## Exercise instructions
a - In the recipe text, how much tahini is needed?
b - Repeat the recipe text verbatim from "salt and pepper" up to and including "would be better).".
c - List every ingredient whose amount the recipe text gives in cups.

A richly-flavored vegan couscous dish.
2 cups whole wheat couscous
2 cups veggie broth
1 cup chopped cilantro
1 medium onion, diced
1/8 cup kalamata olives, diced
1/8 cup preserved lemon, diced (you can make these yourself)
2 tbsp tahini
2 tbsp lemon juice
hot sauce (whatever you have)
salt and pepper
1. Sautee the onion until browned, or caramelized if you have the time.
2. Bring broth to a boil, mix in the couscous, turn off the heat and cover
3. Blend the tahini and lemon juice together with hot sauce to taste – if you have some extra broth, you can use it to thin the mixture out.
4. Mix the cilantro, onion, olives, lemons, and the sauce mixture into the couscous, plus salt, pepper, and zaatar to taste.
I’ve been wanting to try my hand at making tamagoyaki for a while. Based on the recipes I’d seen online, it seemed pretty easy. I followed the method in this video, but substituting Bragg’s in place of soy sauce (out of necessity) and brown rice syrup in place of sugar (thought it would be better).

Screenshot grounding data

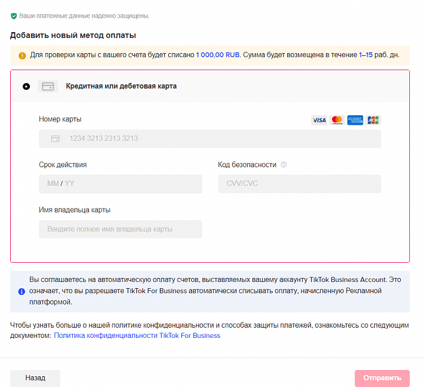Click the MM / YY expiry field

pos(120,184)
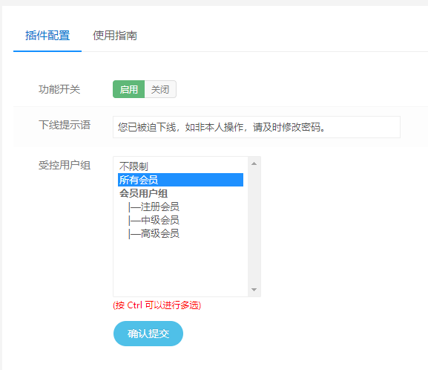
Task: Open the 使用指南 tab
Action: click(115, 36)
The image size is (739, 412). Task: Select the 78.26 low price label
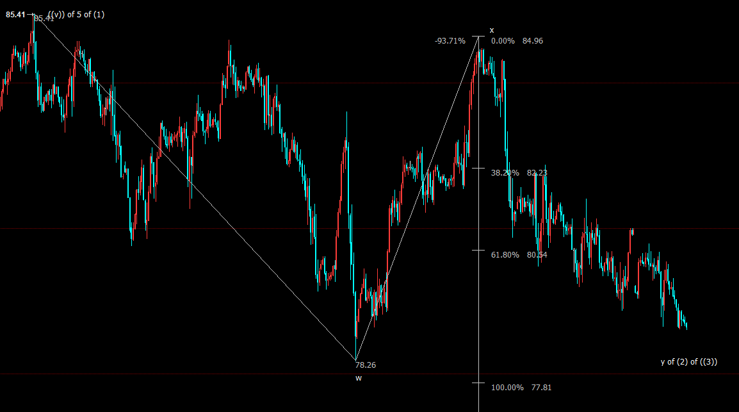365,365
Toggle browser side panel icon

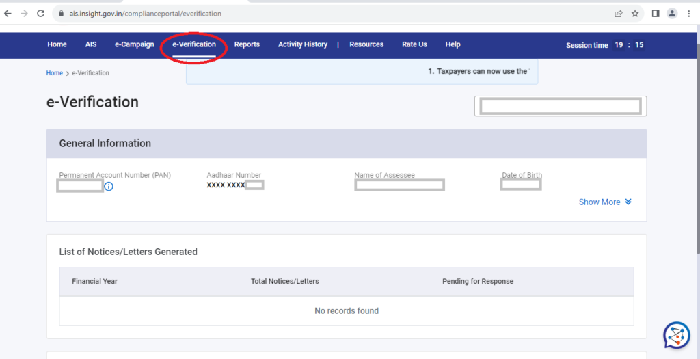[x=655, y=13]
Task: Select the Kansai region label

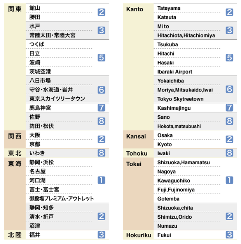Action: click(x=136, y=136)
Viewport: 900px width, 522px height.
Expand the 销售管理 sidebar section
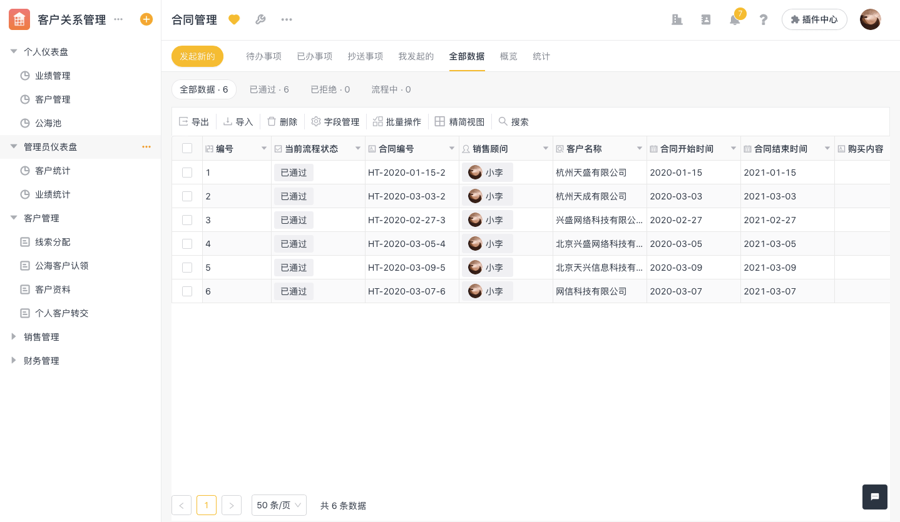[14, 336]
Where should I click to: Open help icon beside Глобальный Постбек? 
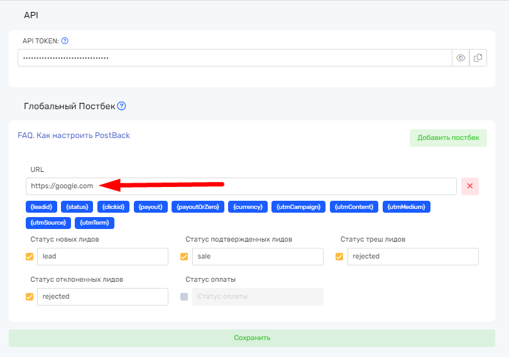click(122, 106)
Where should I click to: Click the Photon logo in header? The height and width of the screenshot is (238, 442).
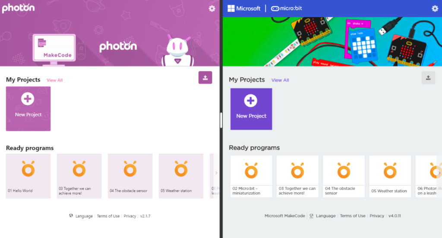18,8
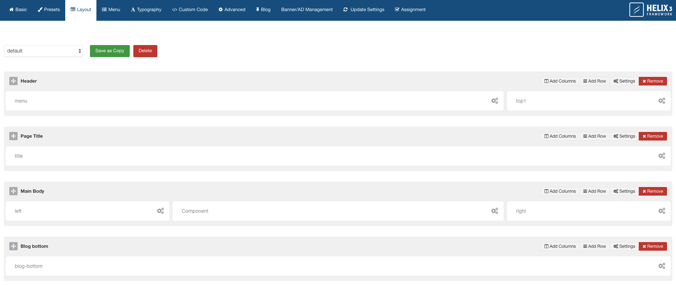Viewport: 676px width, 285px height.
Task: Click the Component column gear icon
Action: click(x=495, y=211)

## Solution list
a - 2 tbsp

b -
salt and pepper
1. Sautee the onion until browned, or caramelized if you have the time.
2. Bring broth to a boil, mix in the couscous, turn off the heat and cover
3. Blend the tahini and lemon juice together with hot sauce to taste – if you have some extra broth, you can use it to thin the mixture out.
4. Mix the cilantro, onion, olives, lemons, and the sauce mixture into the couscous, plus salt, pepper, and zaatar to taste.
I’ve been wanting to try my hand at making tamagoyaki for a while. Based on the recipes I’d seen online, it seemed pretty easy. I followed the method in this video, but substituting Bragg’s in place of soy sauce (out of necessity) and brown rice syrup in place of sugar (thought it would be better).

c -
- whole wheat couscous
- veggie broth
- chopped cilantro
- kalamata olives
- preserved lemon